▸ **TASK STATEMENT**: Which lines of the entries hold the string "give"? Copy each one.

▸ **MATERIAL TO PROCESS**:
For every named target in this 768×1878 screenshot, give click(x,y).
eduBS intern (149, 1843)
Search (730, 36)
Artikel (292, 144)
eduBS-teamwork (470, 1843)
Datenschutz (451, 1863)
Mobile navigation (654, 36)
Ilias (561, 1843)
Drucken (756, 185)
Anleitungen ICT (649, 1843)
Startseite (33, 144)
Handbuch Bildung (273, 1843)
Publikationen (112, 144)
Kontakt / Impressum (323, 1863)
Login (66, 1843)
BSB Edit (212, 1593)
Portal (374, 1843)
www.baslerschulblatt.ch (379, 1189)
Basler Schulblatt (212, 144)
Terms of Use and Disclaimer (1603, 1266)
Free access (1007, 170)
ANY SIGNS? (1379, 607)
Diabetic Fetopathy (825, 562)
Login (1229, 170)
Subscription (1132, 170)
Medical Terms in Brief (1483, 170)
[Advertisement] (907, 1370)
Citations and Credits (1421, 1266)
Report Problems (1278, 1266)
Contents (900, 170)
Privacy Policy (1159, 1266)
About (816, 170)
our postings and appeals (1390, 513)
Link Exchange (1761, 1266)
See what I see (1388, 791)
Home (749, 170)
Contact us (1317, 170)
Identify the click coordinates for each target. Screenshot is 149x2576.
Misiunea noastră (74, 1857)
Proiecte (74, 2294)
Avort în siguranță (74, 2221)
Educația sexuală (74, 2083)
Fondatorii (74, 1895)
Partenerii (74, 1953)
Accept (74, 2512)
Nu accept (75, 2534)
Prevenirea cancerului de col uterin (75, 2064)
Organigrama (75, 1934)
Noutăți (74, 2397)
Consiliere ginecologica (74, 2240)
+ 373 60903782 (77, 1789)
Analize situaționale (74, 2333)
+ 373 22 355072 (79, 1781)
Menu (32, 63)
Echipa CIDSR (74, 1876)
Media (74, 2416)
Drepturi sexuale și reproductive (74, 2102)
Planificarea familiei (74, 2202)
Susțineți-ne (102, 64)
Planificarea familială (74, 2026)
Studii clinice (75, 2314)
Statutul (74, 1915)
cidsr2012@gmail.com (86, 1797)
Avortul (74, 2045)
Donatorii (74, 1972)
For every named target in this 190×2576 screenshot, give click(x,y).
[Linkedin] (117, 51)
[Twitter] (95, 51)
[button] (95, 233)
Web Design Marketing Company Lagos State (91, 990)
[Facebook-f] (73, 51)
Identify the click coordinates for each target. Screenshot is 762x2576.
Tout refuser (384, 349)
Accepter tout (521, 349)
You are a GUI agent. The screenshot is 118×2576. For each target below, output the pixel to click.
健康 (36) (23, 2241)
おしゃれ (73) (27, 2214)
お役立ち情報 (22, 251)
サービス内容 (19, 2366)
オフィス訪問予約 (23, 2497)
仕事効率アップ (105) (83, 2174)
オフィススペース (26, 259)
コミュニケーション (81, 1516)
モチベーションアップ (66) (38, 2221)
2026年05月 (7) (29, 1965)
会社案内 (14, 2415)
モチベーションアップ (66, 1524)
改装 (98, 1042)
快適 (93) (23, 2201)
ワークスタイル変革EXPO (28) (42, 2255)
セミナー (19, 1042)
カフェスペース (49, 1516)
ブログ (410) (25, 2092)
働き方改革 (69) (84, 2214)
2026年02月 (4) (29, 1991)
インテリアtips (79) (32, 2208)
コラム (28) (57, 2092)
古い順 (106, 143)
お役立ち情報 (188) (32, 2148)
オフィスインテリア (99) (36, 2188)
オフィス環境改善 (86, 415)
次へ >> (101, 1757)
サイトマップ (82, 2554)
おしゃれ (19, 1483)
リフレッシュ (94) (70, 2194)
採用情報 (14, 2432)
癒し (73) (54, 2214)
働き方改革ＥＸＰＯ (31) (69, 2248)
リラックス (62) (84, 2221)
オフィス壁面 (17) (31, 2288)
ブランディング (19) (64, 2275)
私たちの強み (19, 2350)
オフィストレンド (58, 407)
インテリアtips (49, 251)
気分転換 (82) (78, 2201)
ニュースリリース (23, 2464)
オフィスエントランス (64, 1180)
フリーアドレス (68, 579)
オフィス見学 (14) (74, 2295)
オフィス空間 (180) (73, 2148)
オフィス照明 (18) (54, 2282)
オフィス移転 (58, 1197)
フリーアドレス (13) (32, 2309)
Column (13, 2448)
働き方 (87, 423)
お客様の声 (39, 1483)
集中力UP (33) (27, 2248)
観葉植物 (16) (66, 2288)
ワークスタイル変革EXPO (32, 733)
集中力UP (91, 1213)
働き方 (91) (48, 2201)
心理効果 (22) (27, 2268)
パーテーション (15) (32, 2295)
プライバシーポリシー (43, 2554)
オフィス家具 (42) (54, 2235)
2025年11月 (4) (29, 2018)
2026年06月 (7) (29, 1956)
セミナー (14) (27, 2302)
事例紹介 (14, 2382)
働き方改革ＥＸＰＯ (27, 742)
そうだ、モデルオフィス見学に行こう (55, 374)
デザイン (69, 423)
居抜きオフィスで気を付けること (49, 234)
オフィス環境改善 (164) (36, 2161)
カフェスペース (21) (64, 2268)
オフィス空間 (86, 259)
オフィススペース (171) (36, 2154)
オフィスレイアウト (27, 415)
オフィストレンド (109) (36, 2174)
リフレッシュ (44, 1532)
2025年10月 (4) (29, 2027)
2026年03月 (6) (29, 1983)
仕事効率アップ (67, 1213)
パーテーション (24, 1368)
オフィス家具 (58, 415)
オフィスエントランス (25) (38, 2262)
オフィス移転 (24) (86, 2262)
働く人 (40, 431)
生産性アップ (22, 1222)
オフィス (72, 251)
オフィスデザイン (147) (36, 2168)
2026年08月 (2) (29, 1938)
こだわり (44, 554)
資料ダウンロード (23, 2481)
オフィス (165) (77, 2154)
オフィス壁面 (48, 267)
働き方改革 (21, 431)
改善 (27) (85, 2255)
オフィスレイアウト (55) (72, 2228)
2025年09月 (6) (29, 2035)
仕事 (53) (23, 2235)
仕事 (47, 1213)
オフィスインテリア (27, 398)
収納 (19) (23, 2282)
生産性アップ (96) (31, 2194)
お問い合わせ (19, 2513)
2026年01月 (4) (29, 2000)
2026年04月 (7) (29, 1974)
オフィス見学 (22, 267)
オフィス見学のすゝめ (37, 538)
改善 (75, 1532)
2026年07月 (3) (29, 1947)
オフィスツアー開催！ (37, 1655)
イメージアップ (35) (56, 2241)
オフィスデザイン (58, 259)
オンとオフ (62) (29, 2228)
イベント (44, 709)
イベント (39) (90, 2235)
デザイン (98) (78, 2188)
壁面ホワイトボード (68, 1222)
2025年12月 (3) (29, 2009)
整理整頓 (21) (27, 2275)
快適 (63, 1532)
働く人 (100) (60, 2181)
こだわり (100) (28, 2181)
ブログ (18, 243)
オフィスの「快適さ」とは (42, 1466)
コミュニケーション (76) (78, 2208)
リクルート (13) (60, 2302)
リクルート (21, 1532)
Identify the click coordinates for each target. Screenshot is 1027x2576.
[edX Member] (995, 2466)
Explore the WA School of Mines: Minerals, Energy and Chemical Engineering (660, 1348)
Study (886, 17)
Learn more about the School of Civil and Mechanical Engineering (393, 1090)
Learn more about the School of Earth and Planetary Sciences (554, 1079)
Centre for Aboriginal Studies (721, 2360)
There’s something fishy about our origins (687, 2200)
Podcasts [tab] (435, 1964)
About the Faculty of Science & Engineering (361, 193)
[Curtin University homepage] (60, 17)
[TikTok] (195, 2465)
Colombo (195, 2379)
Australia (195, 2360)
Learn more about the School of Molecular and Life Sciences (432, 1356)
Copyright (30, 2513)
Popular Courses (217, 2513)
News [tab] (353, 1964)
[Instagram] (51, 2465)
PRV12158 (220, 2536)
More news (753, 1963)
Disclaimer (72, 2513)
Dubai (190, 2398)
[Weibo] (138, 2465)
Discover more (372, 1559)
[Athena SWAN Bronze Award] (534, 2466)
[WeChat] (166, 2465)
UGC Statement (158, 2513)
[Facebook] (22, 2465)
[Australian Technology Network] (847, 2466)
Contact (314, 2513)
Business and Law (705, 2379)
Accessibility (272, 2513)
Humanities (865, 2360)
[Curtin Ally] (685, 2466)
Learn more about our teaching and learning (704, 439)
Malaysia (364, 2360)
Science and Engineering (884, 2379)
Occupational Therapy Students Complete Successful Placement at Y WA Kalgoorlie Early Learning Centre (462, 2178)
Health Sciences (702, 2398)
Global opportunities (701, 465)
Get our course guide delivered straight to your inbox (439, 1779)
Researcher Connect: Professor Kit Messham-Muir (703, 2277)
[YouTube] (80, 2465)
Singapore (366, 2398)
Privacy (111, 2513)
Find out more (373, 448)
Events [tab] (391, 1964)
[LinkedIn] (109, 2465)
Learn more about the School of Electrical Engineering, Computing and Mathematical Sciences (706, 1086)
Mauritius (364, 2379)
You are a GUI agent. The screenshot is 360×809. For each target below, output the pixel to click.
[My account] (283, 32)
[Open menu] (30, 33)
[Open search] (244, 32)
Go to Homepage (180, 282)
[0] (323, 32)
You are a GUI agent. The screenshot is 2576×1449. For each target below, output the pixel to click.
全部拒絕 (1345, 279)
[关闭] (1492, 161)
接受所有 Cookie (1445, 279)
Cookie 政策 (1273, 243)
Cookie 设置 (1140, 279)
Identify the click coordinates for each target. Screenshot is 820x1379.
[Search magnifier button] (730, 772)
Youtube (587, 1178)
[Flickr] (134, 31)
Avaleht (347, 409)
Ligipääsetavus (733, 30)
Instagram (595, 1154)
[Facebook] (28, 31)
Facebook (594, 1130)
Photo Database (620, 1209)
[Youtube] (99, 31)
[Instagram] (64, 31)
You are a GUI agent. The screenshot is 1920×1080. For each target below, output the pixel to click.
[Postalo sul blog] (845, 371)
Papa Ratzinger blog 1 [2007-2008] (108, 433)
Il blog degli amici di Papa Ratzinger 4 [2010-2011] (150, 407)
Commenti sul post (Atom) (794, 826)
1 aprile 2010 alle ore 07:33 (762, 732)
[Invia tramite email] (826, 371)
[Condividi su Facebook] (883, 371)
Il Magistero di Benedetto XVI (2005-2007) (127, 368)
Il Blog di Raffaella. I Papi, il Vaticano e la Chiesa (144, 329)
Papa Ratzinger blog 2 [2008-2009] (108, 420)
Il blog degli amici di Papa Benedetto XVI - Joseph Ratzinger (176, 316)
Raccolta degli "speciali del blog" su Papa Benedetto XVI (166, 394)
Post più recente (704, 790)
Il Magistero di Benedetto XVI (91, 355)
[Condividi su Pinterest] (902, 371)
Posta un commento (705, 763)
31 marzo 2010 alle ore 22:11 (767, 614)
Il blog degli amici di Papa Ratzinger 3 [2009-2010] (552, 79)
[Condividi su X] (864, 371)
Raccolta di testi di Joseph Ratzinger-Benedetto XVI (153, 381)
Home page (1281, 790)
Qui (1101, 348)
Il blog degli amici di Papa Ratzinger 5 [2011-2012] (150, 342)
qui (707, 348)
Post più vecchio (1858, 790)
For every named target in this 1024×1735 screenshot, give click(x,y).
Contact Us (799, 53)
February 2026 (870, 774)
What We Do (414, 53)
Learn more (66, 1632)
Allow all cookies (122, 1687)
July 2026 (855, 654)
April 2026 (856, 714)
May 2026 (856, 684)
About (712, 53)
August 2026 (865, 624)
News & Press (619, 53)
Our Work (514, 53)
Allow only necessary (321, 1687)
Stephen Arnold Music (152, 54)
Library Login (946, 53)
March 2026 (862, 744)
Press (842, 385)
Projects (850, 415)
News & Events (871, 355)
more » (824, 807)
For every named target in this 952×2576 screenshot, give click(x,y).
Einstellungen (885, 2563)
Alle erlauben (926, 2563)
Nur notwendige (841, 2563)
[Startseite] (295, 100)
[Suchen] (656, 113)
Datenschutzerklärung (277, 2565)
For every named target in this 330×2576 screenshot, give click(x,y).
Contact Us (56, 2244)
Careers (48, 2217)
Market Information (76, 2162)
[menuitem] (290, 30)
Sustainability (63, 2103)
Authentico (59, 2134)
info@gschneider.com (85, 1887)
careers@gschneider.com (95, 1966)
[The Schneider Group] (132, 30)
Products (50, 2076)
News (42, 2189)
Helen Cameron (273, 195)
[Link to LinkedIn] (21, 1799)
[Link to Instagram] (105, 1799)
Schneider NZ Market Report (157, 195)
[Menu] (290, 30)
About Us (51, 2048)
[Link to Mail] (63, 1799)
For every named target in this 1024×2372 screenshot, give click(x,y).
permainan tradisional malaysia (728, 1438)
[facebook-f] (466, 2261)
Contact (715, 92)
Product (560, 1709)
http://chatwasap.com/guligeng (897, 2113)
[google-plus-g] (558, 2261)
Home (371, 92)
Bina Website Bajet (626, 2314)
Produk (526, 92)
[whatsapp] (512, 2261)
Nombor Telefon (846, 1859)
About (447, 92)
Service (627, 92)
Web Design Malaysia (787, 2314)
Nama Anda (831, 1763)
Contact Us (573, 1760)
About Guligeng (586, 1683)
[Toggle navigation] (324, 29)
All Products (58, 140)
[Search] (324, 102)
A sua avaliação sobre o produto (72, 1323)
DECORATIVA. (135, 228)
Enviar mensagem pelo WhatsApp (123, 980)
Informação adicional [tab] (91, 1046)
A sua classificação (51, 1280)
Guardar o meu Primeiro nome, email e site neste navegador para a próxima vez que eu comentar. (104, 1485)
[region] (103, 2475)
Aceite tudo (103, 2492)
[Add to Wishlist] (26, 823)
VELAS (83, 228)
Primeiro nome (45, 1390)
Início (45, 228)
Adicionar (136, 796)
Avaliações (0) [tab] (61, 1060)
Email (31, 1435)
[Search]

▸ **RESULT**:
For every named target in this 768×1878 screenshot, give click(x,y).
For every named target in this 190×2576 screenshot, give click(x,y).
For every named target in this 1024×1735 screenshot, give click(x,y).
For every named target in this 952×2576 screenshot, give click(x,y).
For every named target in this 330×2576 screenshot, give click(x,y).
For every named target in this 1024×2372 screenshot, give click(x,y).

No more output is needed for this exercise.